There is some occasional rhetoric about "replacing" the dollar as the primary instrument of world trade. However, the dollar enjoys this primacy not because of a popularity poll but because there is a large, low risk, highly liquid market in short-term Treasury bills. What about purchasing power risk associated with higher U.S. inflation? Right now, the Federal Reserve governors have almost been unanimous in saying that significant inflation is not a risk given all the slack in capacity utilization and in the labor market. Even if it were a prospect, interest rates would adjust to compensate the holders for this risk. So far, so good.
What about the using the euro or the yen as alternative reserve currencies? Despite the growth of the Euro capital markets, they remain fragmented and nowhere as deep and liquid as dollar markets. Since reserve holders cannot hold the euro directly but rather hold euro-denominated securities, one has to look at a potential issuer of euro-denominated, government debt with large outstandings. As Richard N. Cooper of the Peterson Institute points out, the largest issuer of euro-denominated government securities is the government of Italy, with $1.8 trillion in outstandings. It's highly unlikely that the world will place its confidence in the reliability and transparency of Italian monetary and fiscal policies in order to switch to the euro through this issuer. The government of Germany is a possibility, but only $266 billion of their outstandings are in short-term maturities, which is inadequate to finance world trade and reserve movements. The yen has significant outstandings ($7.9 trillion in government debt) and $2.3 trillion in short-term maturities, but the near-zero rates and the long-term fiscal issues cast a pall over using this issuer as the bulwark for global trade and finance. As Cooper notes, "none of the other leading currencies in the world today is ready to replace the U.S. dollar in its international role." The reasons are based on fundamental market economics, which are still the optic through which currency traders view the world, however fancy their trading instruments.

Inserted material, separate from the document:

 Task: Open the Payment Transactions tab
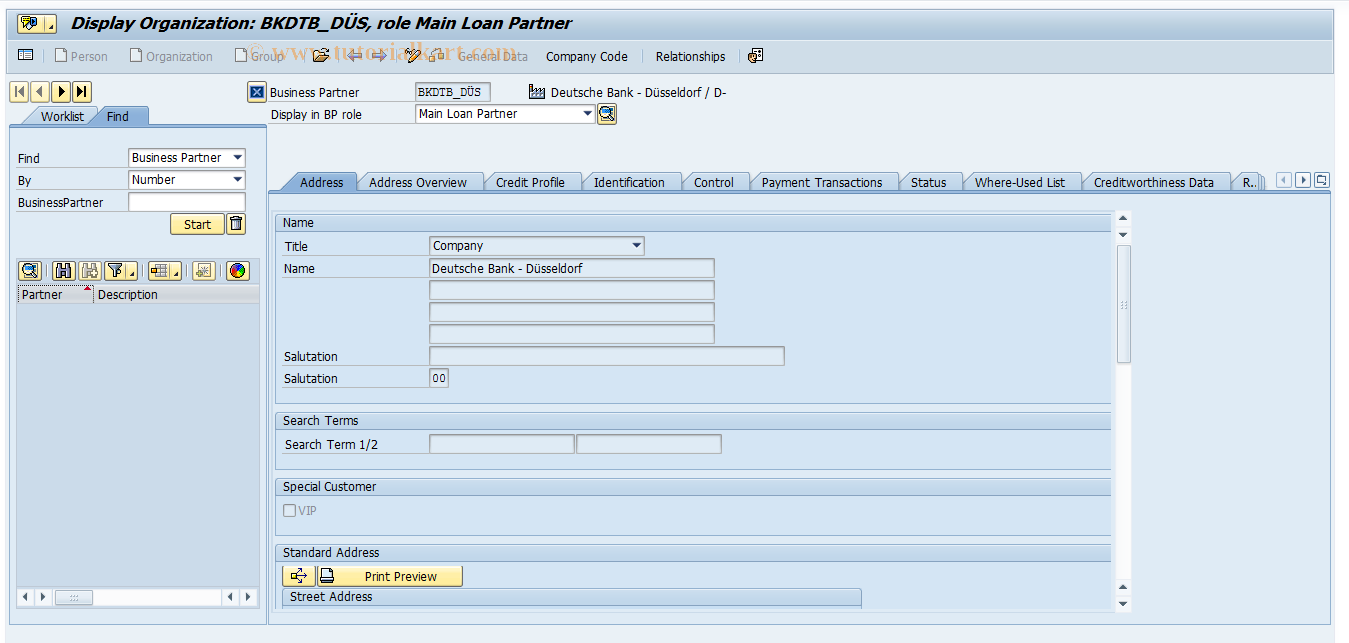[x=825, y=182]
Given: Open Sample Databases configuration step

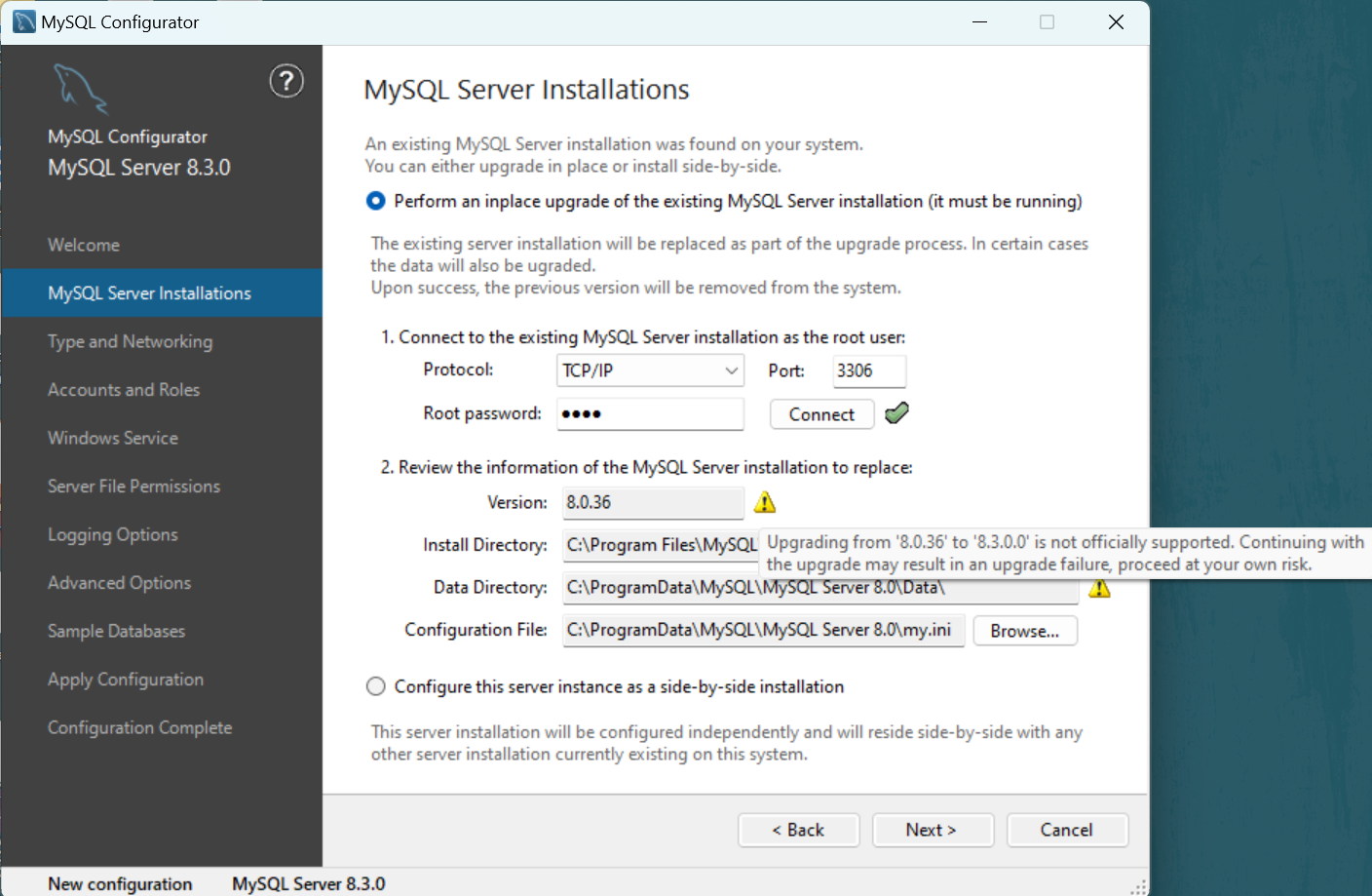Looking at the screenshot, I should (x=116, y=631).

I won't go into the idea of using SDR's for trade and private settlements. It makes for nice conversation in the halls of the European Parliament, IMF, BIS, and World Bank, but it's not an idea whose time will likely come in the near future.

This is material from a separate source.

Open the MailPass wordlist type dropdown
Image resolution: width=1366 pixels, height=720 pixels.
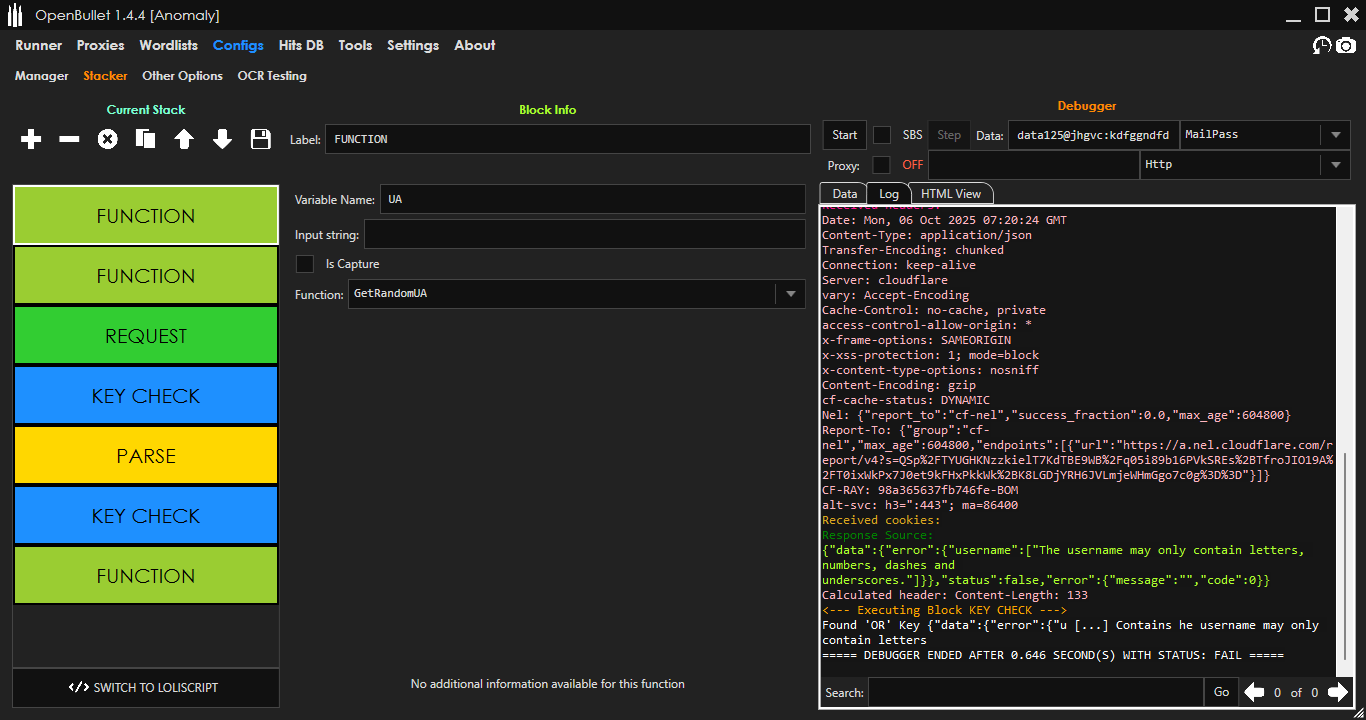(x=1336, y=135)
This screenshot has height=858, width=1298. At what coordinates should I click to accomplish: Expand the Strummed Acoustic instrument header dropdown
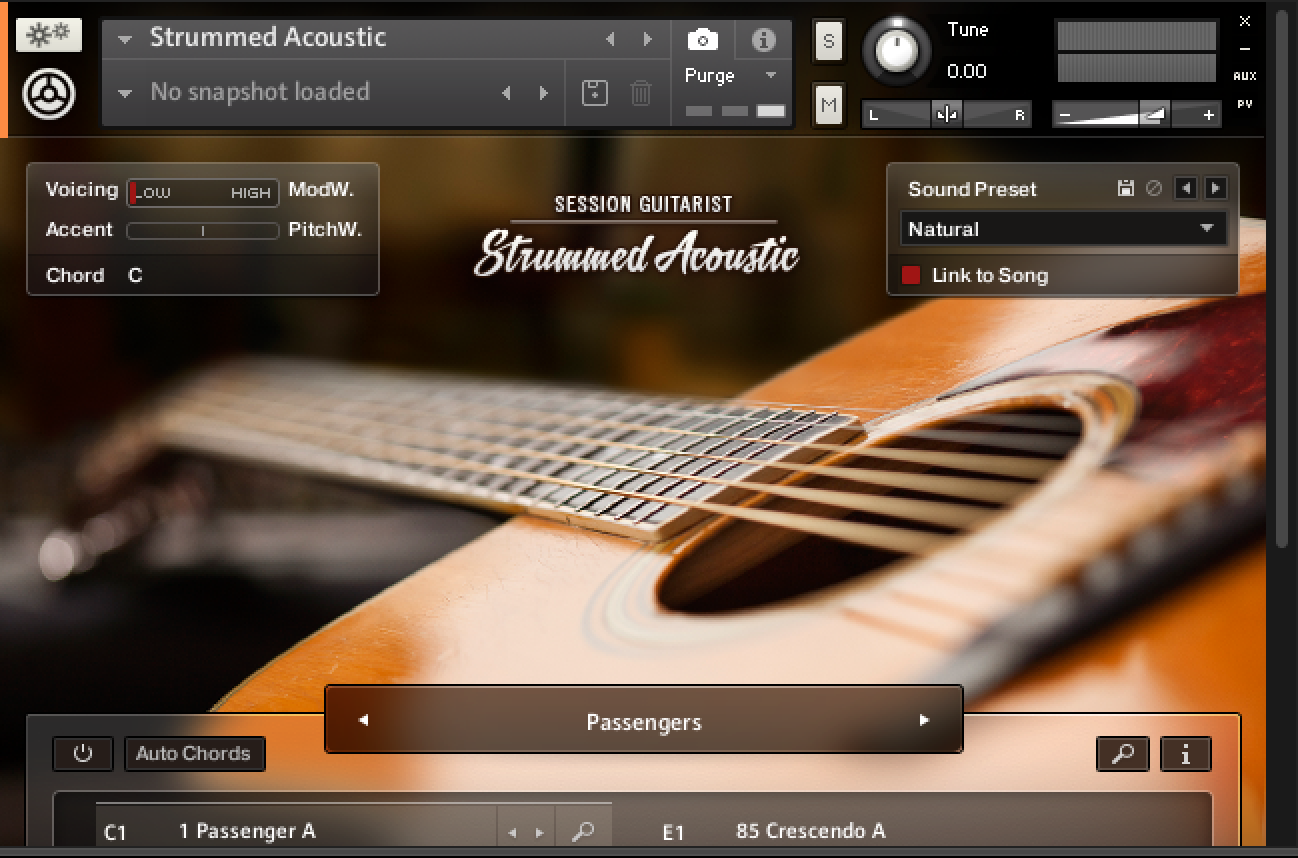[123, 39]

Global trading partners are really inter-dependent. We don't call the shots because of our fiscal and economic issues, and neither do the Chinese because of their unsustainable policy to grow exports at the expense of domestic consumption in a fifteen year orgy of subsidized export growth. Everyone has to adjust, and the biggest traders will have to adjust more.
President Obama's trip to Asia puts him at the top of Presidential travellers measured in mileage. It's hard to imagine the Chinese taking anything he says seriously. By all means, let us get our domestic fiscal and foreign policy houses in order and focus the agenda on jobs and economic growth. The markets would really take notice.